### Task requirements
Exactly as given, write out all the entries again.

========================

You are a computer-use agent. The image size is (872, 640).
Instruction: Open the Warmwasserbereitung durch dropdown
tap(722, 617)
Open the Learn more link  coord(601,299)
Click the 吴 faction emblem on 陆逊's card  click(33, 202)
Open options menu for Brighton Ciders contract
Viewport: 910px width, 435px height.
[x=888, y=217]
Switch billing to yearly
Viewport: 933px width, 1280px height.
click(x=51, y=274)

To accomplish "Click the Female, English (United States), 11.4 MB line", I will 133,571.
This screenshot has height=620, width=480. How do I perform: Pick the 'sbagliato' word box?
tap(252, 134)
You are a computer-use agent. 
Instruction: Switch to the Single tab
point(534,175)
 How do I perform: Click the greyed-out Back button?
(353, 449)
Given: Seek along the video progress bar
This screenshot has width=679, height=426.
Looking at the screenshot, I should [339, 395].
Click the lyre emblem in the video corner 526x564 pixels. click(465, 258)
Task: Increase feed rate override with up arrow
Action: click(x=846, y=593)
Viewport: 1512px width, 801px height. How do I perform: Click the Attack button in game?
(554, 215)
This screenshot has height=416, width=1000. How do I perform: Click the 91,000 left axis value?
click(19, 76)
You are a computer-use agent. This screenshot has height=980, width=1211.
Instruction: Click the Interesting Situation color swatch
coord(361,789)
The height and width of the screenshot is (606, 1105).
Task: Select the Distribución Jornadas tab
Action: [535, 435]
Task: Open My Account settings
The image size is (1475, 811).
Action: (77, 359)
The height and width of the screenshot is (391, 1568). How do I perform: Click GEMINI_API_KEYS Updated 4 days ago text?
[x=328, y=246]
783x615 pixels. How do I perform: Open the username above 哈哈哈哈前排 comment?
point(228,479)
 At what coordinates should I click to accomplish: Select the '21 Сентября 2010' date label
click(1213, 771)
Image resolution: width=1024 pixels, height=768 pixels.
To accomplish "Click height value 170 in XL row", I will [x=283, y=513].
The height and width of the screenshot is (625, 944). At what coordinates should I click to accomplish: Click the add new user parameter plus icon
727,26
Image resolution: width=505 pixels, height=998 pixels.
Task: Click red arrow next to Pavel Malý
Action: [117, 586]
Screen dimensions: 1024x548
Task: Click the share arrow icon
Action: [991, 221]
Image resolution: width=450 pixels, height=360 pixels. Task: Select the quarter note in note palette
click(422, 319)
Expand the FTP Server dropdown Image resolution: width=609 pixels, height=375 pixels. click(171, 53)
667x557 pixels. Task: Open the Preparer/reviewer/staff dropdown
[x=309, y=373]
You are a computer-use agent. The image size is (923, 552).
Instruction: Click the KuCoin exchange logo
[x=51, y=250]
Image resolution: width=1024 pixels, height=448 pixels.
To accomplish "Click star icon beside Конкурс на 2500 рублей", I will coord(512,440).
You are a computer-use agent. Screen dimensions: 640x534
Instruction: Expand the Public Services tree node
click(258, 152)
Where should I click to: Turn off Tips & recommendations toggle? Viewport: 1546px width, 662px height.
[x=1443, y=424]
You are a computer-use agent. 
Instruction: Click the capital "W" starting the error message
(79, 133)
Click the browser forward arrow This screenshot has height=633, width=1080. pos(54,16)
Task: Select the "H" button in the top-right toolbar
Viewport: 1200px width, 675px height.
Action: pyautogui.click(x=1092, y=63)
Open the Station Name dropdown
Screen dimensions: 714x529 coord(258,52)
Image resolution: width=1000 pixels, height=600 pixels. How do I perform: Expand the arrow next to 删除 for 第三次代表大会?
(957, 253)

========================

### Written answer
You are a computer-use agent. The image size is (872, 640).
Instruction: Open the Warmwasserbereitung durch dropdown
tap(722, 617)
Open the Learn more link  coord(601,299)
Click the 吴 faction emblem on 陆逊's card  click(33, 202)
Open options menu for Brighton Ciders contract
Viewport: 910px width, 435px height.
[x=888, y=217]
Switch billing to yearly
Viewport: 933px width, 1280px height.
click(x=51, y=274)

To accomplish "Click the Female, English (United States), 11.4 MB line", I will 133,571.
This screenshot has height=620, width=480. How do I perform: Pick the 'sbagliato' word box?
tap(252, 134)
You are a computer-use agent. 
Instruction: Switch to the Single tab
point(534,175)
 How do I perform: Click the greyed-out Back button?
(353, 449)
Given: Seek along the video progress bar
This screenshot has width=679, height=426.
Looking at the screenshot, I should [339, 395].
Click the lyre emblem in the video corner 526x564 pixels. click(465, 258)
Task: Increase feed rate override with up arrow
Action: click(x=846, y=593)
Viewport: 1512px width, 801px height. How do I perform: Click the Attack button in game?
(554, 215)
This screenshot has height=416, width=1000. How do I perform: Click the 91,000 left axis value?
click(19, 76)
You are a computer-use agent. This screenshot has height=980, width=1211.
Instruction: Click the Interesting Situation color swatch
coord(361,789)
The height and width of the screenshot is (606, 1105).
Task: Select the Distribución Jornadas tab
Action: [535, 435]
Task: Open My Account settings
The image size is (1475, 811).
Action: (77, 359)
The height and width of the screenshot is (391, 1568). How do I perform: Click GEMINI_API_KEYS Updated 4 days ago text?
[x=328, y=246]
783x615 pixels. How do I perform: Open the username above 哈哈哈哈前排 comment?
point(228,479)
 At what coordinates should I click to accomplish: Select the '21 Сентября 2010' date label
click(1213, 771)
Image resolution: width=1024 pixels, height=768 pixels.
To accomplish "Click height value 170 in XL row", I will [x=283, y=513].
The height and width of the screenshot is (625, 944). At what coordinates should I click to accomplish: Click the add new user parameter plus icon
727,26
Image resolution: width=505 pixels, height=998 pixels.
Task: Click red arrow next to Pavel Malý
Action: [117, 586]
Screen dimensions: 1024x548
Task: Click the share arrow icon
Action: [991, 221]
Image resolution: width=450 pixels, height=360 pixels. Task: Select the quarter note in note palette
click(422, 319)
Expand the FTP Server dropdown Image resolution: width=609 pixels, height=375 pixels. click(171, 53)
667x557 pixels. Task: Open the Preparer/reviewer/staff dropdown
[x=309, y=373]
You are a computer-use agent. The image size is (923, 552).
Instruction: Click the KuCoin exchange logo
[x=51, y=250]
Image resolution: width=1024 pixels, height=448 pixels.
To accomplish "Click star icon beside Конкурс на 2500 рублей", I will coord(512,440).
You are a computer-use agent. Screen dimensions: 640x534
Instruction: Expand the Public Services tree node
click(258, 152)
Where should I click to: Turn off Tips & recommendations toggle? Viewport: 1546px width, 662px height.
[x=1443, y=424]
You are a computer-use agent. 
Instruction: Click the capital "W" starting the error message
(79, 133)
Click the browser forward arrow This screenshot has height=633, width=1080. pos(54,16)
Task: Select the "H" button in the top-right toolbar
Viewport: 1200px width, 675px height.
Action: pyautogui.click(x=1092, y=63)
Open the Station Name dropdown
Screen dimensions: 714x529 coord(258,52)
Image resolution: width=1000 pixels, height=600 pixels. How do I perform: Expand the arrow next to 删除 for 第三次代表大会?
(957, 253)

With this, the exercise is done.